Optics: measuring and testing – For optical fiber or waveguide inspection
Reexamination Certificate
2003-03-05
2004-09-28
Nguyen, Tu T. (Department: 2877)
Optics: measuring and testing
For optical fiber or waveguide inspection
Reexamination Certificate
active
06798500
ABSTRACT:
TECHNICAL FIELD
The present application relates to a method and apparatus for real time passive estimation of chromatic dispersion in active wavelength division multiplexed optical network spans.
BACKGROUND OF THE INVENTION
Optical fiber systems have become widely used for high capacity telecommunications networks, where data is typically transmitted as a stream of light pulses within an optical spectrum covering some range of optical frequencies around a central frequency. Such a stream of pulses is known as a “channel”. The capacity of optical fiber communications systems has been increased both by increasing the data rate for each channel, and by multiplexing channels at different wavelengths onto a single optical fiber (known in the art as wavelength division multiplexing, or WDM). Future optical fiber networks are also expected to be “agile”, with the capability of adding and dropping optical channels at intermediate nodes in a network, and dynamically reconfiguring the optical paths through the network taken by each channel, with out converting optical signals to the electrical domain.
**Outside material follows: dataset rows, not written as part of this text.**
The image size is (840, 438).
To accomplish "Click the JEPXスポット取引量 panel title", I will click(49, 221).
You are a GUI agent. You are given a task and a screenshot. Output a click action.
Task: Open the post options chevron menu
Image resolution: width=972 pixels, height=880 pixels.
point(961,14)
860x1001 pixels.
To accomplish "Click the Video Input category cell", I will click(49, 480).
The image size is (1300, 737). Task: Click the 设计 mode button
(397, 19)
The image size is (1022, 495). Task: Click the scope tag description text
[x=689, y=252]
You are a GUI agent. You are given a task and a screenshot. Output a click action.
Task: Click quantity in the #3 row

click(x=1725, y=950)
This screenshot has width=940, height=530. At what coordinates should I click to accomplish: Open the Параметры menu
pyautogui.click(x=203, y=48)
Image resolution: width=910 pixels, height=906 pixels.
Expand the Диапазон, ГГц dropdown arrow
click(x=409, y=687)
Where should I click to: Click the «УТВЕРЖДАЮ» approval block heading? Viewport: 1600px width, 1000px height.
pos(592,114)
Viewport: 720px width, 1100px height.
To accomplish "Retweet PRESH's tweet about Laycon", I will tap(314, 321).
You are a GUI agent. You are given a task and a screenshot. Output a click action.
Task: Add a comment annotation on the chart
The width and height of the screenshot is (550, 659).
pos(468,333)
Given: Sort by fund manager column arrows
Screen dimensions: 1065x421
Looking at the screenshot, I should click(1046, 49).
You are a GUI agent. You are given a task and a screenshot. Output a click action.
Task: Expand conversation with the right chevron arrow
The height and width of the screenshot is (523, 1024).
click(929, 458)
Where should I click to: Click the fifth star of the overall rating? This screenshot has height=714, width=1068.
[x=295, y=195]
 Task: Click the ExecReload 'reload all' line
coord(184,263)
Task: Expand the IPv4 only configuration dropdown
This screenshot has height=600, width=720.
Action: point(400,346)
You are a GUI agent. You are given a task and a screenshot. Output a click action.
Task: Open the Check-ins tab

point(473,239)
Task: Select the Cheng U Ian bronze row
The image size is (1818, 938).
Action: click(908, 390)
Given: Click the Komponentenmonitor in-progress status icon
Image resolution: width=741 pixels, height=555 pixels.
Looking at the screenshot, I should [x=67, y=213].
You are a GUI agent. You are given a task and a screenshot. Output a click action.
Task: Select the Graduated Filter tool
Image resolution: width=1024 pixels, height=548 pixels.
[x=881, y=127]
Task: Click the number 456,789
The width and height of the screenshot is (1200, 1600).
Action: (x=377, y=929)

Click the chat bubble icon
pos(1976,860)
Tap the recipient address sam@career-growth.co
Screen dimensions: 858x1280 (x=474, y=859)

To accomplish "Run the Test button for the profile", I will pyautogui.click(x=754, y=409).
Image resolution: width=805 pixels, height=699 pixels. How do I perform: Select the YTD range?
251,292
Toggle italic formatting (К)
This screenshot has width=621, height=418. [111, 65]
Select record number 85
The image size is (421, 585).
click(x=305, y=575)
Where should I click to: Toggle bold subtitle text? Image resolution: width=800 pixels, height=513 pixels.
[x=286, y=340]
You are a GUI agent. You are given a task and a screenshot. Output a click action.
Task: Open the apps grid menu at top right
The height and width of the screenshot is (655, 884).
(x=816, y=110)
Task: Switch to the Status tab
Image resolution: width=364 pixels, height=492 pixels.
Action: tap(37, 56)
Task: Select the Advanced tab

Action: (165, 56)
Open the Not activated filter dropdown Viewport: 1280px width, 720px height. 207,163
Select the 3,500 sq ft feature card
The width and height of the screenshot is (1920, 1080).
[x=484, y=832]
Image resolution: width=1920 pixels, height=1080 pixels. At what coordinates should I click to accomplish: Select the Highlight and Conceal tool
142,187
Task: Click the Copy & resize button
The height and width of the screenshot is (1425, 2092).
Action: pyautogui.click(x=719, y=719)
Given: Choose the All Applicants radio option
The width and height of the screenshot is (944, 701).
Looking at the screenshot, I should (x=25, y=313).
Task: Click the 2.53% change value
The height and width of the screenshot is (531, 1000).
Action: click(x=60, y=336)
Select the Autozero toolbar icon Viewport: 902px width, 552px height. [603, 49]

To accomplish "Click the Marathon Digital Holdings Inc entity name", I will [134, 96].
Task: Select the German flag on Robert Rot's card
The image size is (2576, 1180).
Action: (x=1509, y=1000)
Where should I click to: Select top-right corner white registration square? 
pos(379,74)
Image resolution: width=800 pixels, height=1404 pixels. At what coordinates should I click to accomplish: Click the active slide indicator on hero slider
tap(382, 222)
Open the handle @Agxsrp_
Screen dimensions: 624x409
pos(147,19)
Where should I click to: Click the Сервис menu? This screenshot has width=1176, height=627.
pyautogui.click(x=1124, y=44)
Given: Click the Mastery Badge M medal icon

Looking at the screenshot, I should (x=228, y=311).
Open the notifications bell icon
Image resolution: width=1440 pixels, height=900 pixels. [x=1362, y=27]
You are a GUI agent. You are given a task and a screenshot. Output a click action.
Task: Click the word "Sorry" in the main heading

These advanced networks require careful management of the distortions to optical signal pulses caused by propagation through optical fibers.
An optical pulse propagates through an optical system at a velocity known as the group velocity. The time delay for a pulse to propagate through an optical system is known as the group delay. In an optical fiber, the group velocity varies with wavelength, such that the longer wavelength components of an optical pulse propagate slightly faster or slower (depending on the sign of the chromatic dispersion) than the shorter wavelength components. This typically leads to a broadening in time of an optical pulse propagating through an optical fiber. This broadening is known as chromatic dispersion. As the pulses broaden, they eventually overlap in time, and can no longer be distinguished at an optical receiver. Chromatic dispersion is an inherent property of the optical fiber and is a function of link distance and wavelength. Thus, chromatic dispersion represents one of the fundamental limitations to the maximum data rates and transmission distances which can be achieved in an optical fiber network.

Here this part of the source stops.